**What to do:** Below are some records; reproduce them exactly.

**Source material:**
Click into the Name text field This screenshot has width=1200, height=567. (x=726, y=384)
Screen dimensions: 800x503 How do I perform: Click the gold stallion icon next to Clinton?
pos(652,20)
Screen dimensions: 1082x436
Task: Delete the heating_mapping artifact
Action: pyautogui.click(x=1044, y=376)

**Solution for this task:**
Click into the Name text field This screenshot has width=1200, height=567. (x=726, y=384)
Screen dimensions: 800x503 How do I perform: Click the gold stallion icon next to Clinton?
pos(652,20)
Screen dimensions: 1082x436
Task: Delete the heating_mapping artifact
Action: pyautogui.click(x=1044, y=376)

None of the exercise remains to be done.